The law firm understands that a complaint was made to the C of E while Whitsey was still serving as bishop of Chester, but it was not passed to police. The church was believed to have been made aware of further allegations following Whitsey’s retirement, but no action was taken.

Slater and Gordon released a statement from one of Whitsey’s alleged victims. It said: “When I met Victor Whitsey I was young, innocent, and naive. I longed for his blessing to achieve my wish of a future as a vicar, serving God and the community. He told me he agreed I had a calling from God. He also told me he had the power to give me everything I wanted in life and the power to take it all away. He then proceeded to abuse me sexually and psychologically. I was powerless to stop him.

“I blamed myself, though I was the only victim and rationalised that it was my fault … I told no one; who would believe a teenage boy’s word against a bishop of the Church of England? I became reclusive and came to the ultimate conclusion. The prospect of ever seeing Victor Whitsey again was so abhorrent to me that I turned my back on my beloved church and my calling to serve God. I self-harmed and have spent a lifetime focusing on resentment and bitterness.

“Twenty years after my abuse, I suffered a complete mental nervous breakdown which included attempted suicide. Because of the sexual abuse I suffered at the hands of Victor Whitsey I lost my faith, my chosen life as a vicar, my self-belief, my freedom from worry and my dignity. Child sex abuse is a crime which stays with you for a lifetime. As a child you don’t understand why or what is happening, but as you grow older you realise the enormity of the abuse and it hurts you all over again – you blame yourself for allowing it – you hate yourself for being weak.

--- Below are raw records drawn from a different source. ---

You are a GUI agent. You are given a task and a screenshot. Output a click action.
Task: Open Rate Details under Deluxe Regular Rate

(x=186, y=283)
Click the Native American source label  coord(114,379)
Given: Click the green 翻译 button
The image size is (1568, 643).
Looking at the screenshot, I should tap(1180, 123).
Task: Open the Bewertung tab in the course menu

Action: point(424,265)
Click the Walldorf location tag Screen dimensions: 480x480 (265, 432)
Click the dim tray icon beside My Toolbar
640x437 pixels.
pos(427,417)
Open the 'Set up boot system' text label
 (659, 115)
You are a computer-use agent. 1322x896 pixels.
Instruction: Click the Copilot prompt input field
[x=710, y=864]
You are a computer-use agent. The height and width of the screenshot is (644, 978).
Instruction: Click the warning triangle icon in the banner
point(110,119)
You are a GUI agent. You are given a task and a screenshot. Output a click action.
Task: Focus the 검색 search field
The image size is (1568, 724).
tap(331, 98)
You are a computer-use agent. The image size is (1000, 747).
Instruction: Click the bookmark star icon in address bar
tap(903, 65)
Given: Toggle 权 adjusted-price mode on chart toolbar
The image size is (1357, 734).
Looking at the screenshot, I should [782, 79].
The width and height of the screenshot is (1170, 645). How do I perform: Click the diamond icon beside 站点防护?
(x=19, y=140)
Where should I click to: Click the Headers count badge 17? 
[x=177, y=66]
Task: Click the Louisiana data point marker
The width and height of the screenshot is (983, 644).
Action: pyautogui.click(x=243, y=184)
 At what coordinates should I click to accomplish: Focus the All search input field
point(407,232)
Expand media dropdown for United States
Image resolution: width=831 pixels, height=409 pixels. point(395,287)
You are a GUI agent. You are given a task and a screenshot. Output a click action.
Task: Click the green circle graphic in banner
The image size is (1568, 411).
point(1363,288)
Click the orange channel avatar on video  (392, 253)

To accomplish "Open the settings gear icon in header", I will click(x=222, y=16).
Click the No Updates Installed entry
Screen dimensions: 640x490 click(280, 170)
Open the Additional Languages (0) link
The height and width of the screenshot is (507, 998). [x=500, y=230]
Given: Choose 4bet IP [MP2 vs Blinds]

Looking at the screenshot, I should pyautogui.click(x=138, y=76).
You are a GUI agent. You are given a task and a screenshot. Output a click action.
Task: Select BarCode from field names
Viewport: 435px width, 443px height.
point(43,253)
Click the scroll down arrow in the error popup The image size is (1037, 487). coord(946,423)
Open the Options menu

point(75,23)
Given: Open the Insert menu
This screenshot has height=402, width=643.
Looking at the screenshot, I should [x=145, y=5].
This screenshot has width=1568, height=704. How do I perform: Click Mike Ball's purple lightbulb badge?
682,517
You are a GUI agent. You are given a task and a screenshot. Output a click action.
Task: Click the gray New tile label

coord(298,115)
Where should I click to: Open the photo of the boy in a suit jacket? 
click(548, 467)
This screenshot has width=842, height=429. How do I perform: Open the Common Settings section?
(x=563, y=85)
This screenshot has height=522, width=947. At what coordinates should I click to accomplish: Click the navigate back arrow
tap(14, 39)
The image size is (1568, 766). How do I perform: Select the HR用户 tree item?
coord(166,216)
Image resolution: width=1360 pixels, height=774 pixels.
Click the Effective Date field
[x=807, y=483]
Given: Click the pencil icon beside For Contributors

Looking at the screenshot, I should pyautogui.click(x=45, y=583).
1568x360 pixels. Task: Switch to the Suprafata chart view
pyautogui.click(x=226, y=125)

“Since my abuse, not a day has gone by that I have not thought about what happened to me.”

The author of the statement said he hoped there would be a public inquiry “to understand not only what Whitsey did to his victims but to also learn who knew what he was doing, to what extent his actions were intentionally covered up, and who else was complicit in the crimes that he committed, and for which, I continue to suffer every day of my life”.

The church has faced a number of high-profile cases of sexual abuse.

Peter Ball, a former bishop of both Gloucester and Lewes, was jailed in October 2015 for the grooming, sexual exploitation and abuse of 18 vulnerable young men aged 17-25 who had sought spiritual guidance from him between 1977 and 1992. He was released from prison in February after serving 16 months.

A damning independent report, published in June, found that senior figures in the C of E had colluded over a 20-year period with the disgraced former bishop.

The report made harrowing reading, the archbishop of Canterbury, Justin Welby, said. “The church colluded and concealed rather than seeking to help those who were brave enough to come forward. This is inexcusable and shocking behaviour,” he said.

George Carey, a former archbishop of Canterbury who was criticised in the report, resigned as honorary assistant bishop in the diocese of Oxford.

Two years ago, the church issued a formal apology for alleged sexual abuse committed by one of its most senior figures, George Bell, the late bishop of Chichester, who died 57 years ago. It also settled a civil claim brought against Ball by a survivor.

However, critics accused the church of acting improperly and without sufficient evidence, saying Bell’s “condemnation as a paedophile” had irreparably damaged his reputation.

An independent report into the church’s handling of the case is expected to be published next month.